■ WORK INSTRUCTION 1:
Condense the paragraph in the woodworking thread that begins "I do wish I had produced the lumber" into a short bulleted list that keeps its main facts.
■ WORK INSTRUCTION 2:
In the woodworking thread, what was found written inside one of the living room walls when it was replaced?

■ PASSAGE TO READ:
Looks like your coming along quite well there. What will you be doing with the floors? Are they hardwood flooring that is down now? Refinish? Or new floor?
"No amount of belief makes something a fact." James Randi

1 Thessalonians 5:21

2020 Polaris Ranger 570 to forward firewood, Husqvarna 555 XT Pro, Stihl FS560 clearing saw and continuously thinning my ground, on the side. Grow them trees. (((o)))

Ole CB

Swamp Donkey.

  She is having the 104 year old floor refinished by another contractor. The living room of this house was nearly destroyed by a fire last year. When they replaced the lathe and plaster on one of the walls there was a name and 1906 written inside. The floor is in reasonably good shape even tho. There are some huge gaps in it.

I had just contracted to make the base board, door and window trim to be as close as possible to the original woodwork. After I had finished that she asked me to build the bookcase and mantle, then the bench seat.

fishpharmer

Ole CB, you should brag.........looks good.  8)  Your happy and the owner is happy.  Awesome. 8)

Is the lumber some you produced yourself?
Built my own band mill with the help of Forestry Forum. 
Lucas 618 with 50" slabber
WoodmizerLT-40 Super Hydraulic
Deere 5065E mfwd w/553 loader

The reason a lot of people do not recognize opportunity is because it usually goes around wearing overalls looking like hard work. --Tom A. Edison

beenthere

Lookin real good, and thanks for posting the pics.  :)
south central Wisconsin
It may be that my sole purpose in life is simply to serve as a warning to others

Ole CB

fishpharmer,

 Thank You!!

  I do wish I had produced the lumber, all I have cut todate is very little walnut and she wanted Oak same as it was before. I bought the wood from a large local saw mill. It is the same outfit that bought the logs from my place.

We've kind of parked our toy mill for the winter.

Warbird

I am totally digging that window bench.  Nicely done!

woodmills1

James Mills,Lovely wife,collect old tools,vacuuming fool,36 bdft/hr,oak paper cutter,ebonic yooper rapper nauga seller, Blue Ox? its not fast, 2 cat family, LT70,edger, 375 bd ft/hr, we like Bob,free heat,no oil 12 years,big splitter, baked stuffed lobster, still cuttin the logs dere IAM

Brad_bb

Looks great.  Satisfying kind of work.  I had to reproduce some trim recently. Did you partially hollow the backside of your trim pieces?  I'm sure there's a formal name for it on trim, but I don't know it.  If you did do that, how did YOU do it?

■ RECORDED DATA:

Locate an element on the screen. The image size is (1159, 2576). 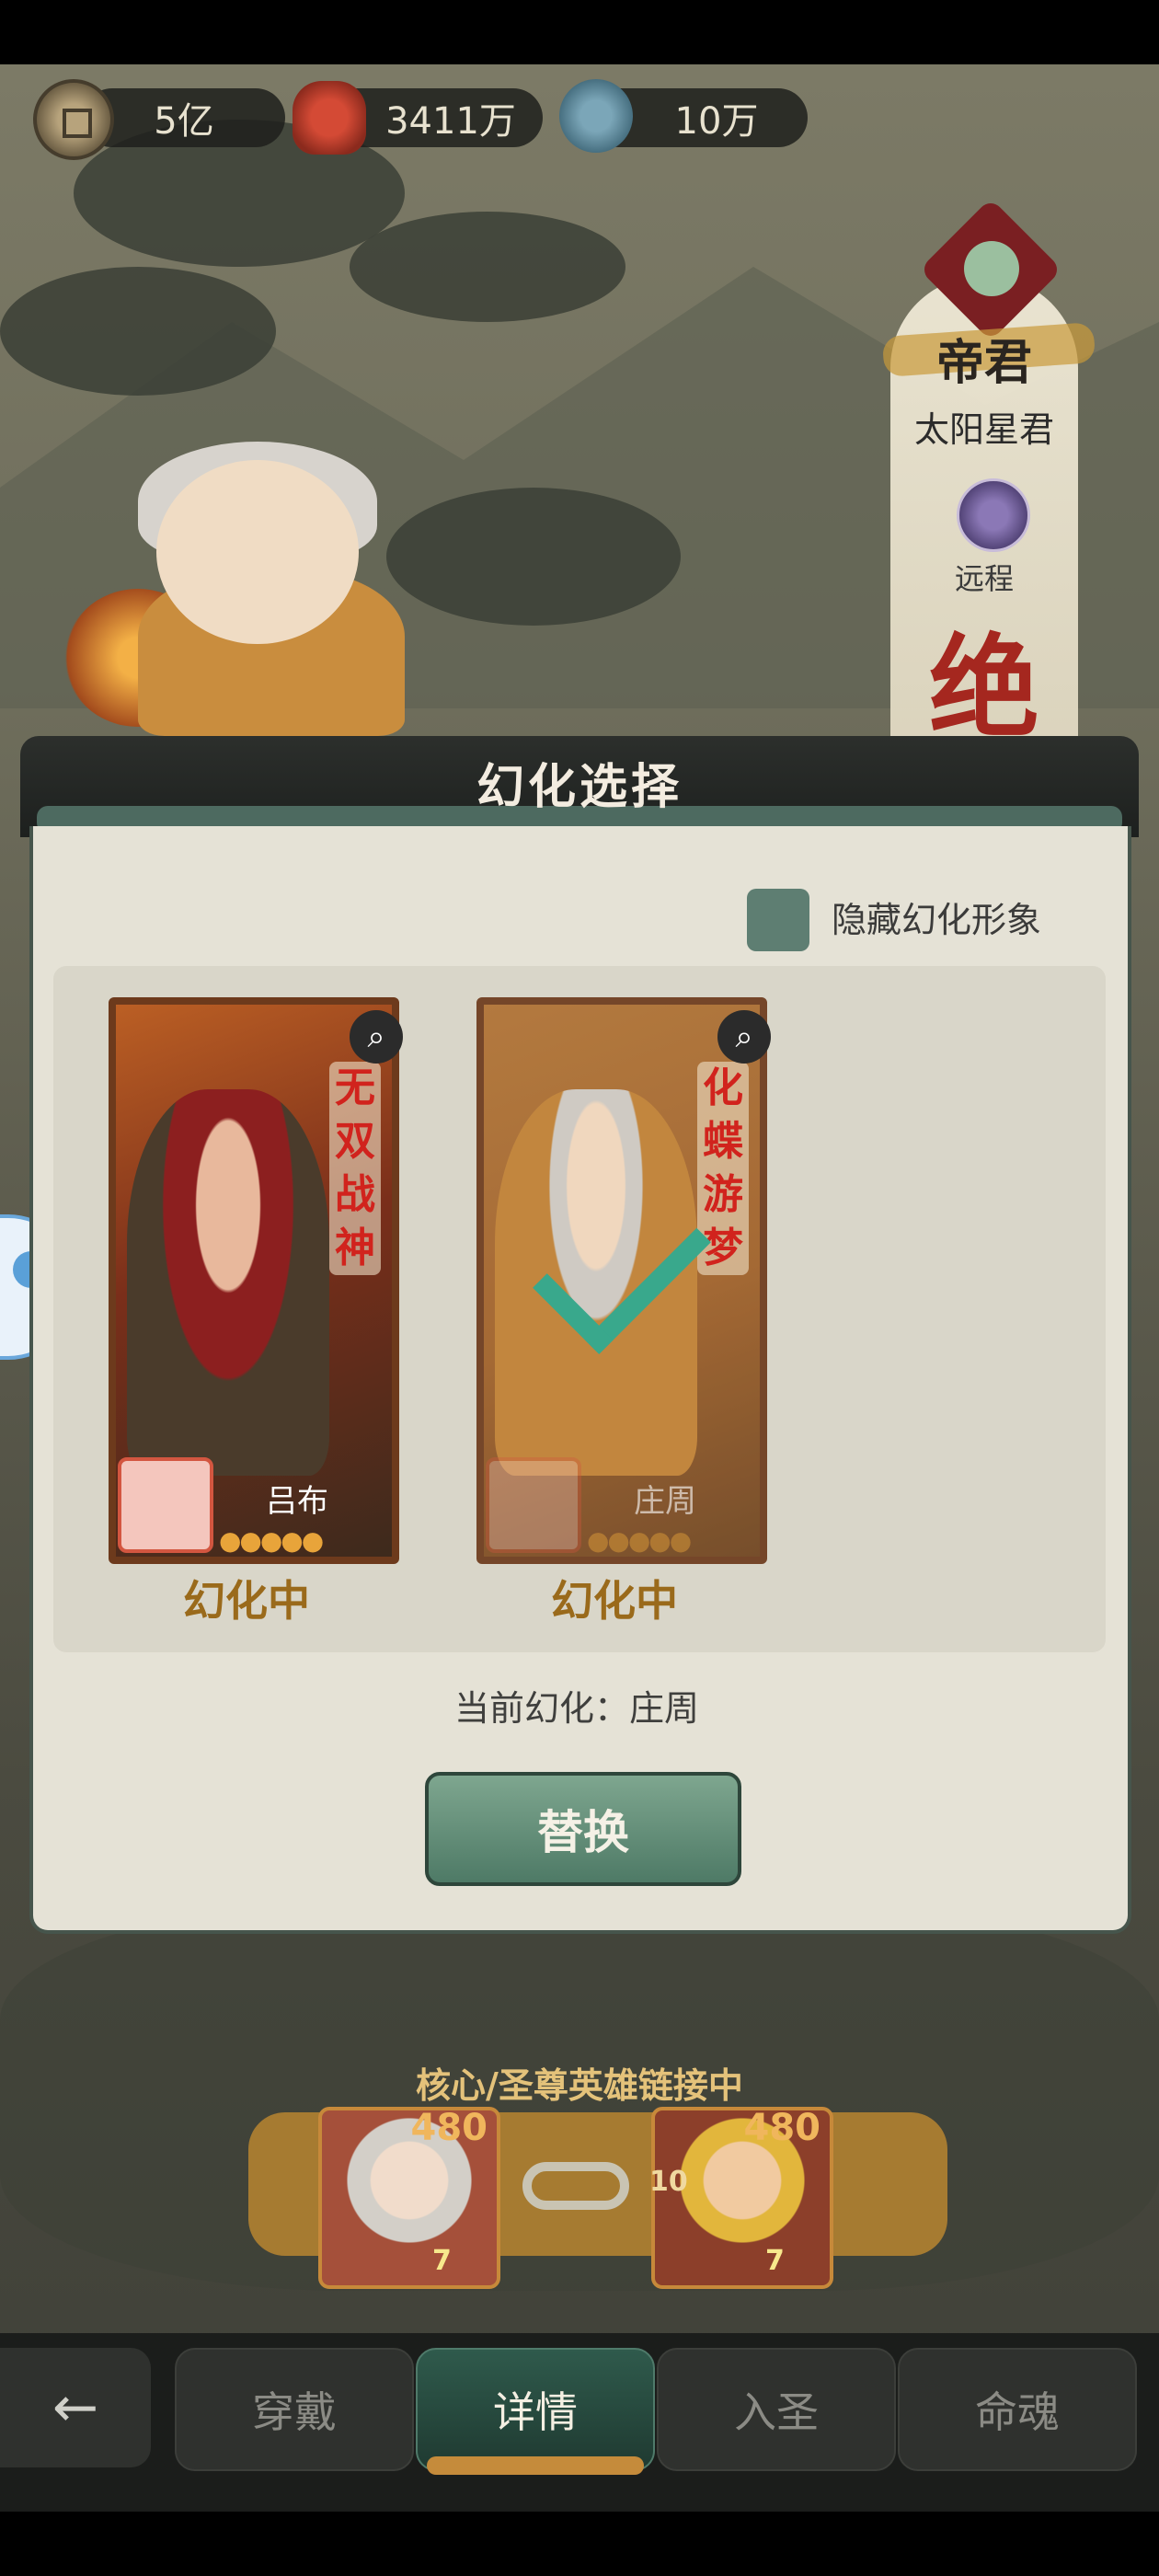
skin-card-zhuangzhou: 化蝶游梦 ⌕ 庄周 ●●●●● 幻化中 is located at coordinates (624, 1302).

■ EXERCISE OUTPUT 1:
- The writer wishes they had produced the lumber but has cut only a little walnut so far.
- The owner wanted oak, the same as before.
- The wood came from a large local sawmill, the same one that bought the logs from the writer's place.

■ EXERCISE OUTPUT 2:
A name and 1906.